# The tasks:
a) In the passage on object representation, what lets a record be laid out sequentially in memory in most languages?
b) Print, word for word, the part of the passage on object representation that opens with the words containing "Fields and methods typically" and closes with "record in memory.".

# Source text:
########
We have discussed how to implement type checking for object-oriented languages, by viewing objects as records containing data fields and methods. We now look at how objects are represented in memory, and how method calls are implemented while supporting inheritance and overriding (late binding).
A class defines a namespace that maps names of fields and methods to corresponding information about them, such as their types and implementations. As discussed earlier, this means classes are a module mechanism, and when building a compiler for a language with modules, it makes sense for the compiler to build a symbol table for each class so that names can be resolved efficiently.
Fields and methods typically come with visibility annotations that describe which parts of the code are allowed to see each such component. Implementing visibility correctly can be challenging in languages with nested classes.
Since objects are essentially souped-up versions of records (C: structs), it is useful to first consider how to implement records. In most languages, the order and size of the fields in a record is fixed and known, so that the record can be laid out sequentially in memory, and location of each field is at a fixed offset from the start of the record in memory.
########
# Source excerpt:
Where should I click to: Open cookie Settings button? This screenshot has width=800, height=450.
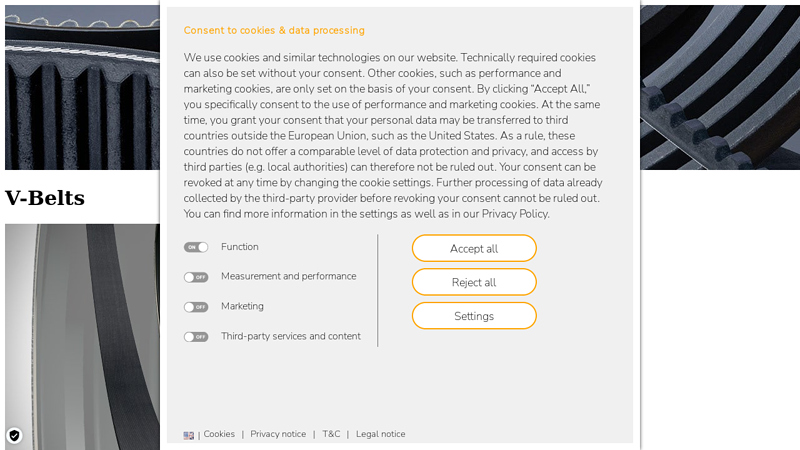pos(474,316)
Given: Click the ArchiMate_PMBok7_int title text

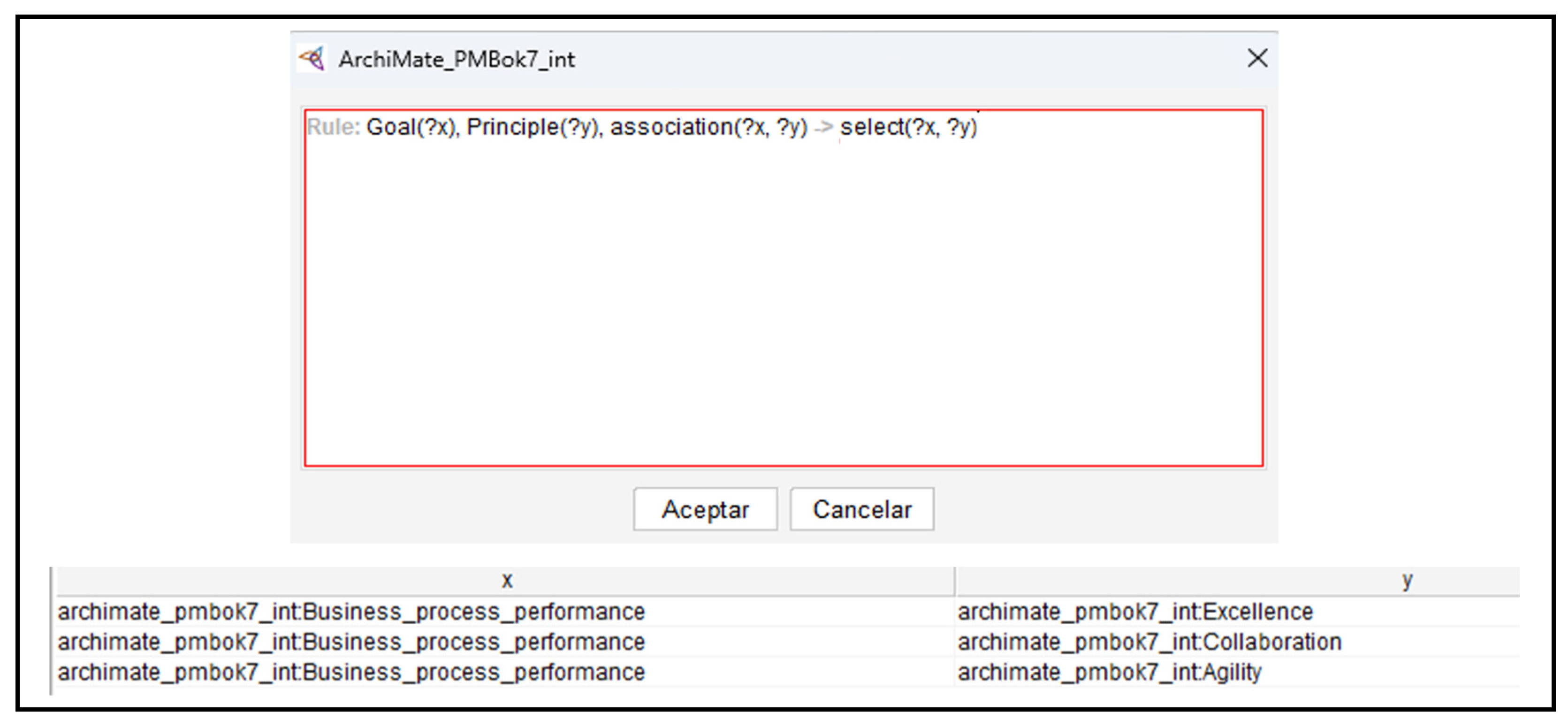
########
# Expected outputs:
a) The order and size of the fields in a record are fixed and known.

b)
Fields and methods typically come with visibility annotations that describe which parts of the code are allowed to see each such component. Implementing visibility correctly can be challenging in languages with nested classes.
Since objects are essentially souped-up versions of records (C: structs), it is useful to first consider how to implement records. In most languages, the order and size of the fields in a record is fixed and known, so that the record can be laid out sequentially in memory, and location of each field is at a fixed offset from the start of the record in memory.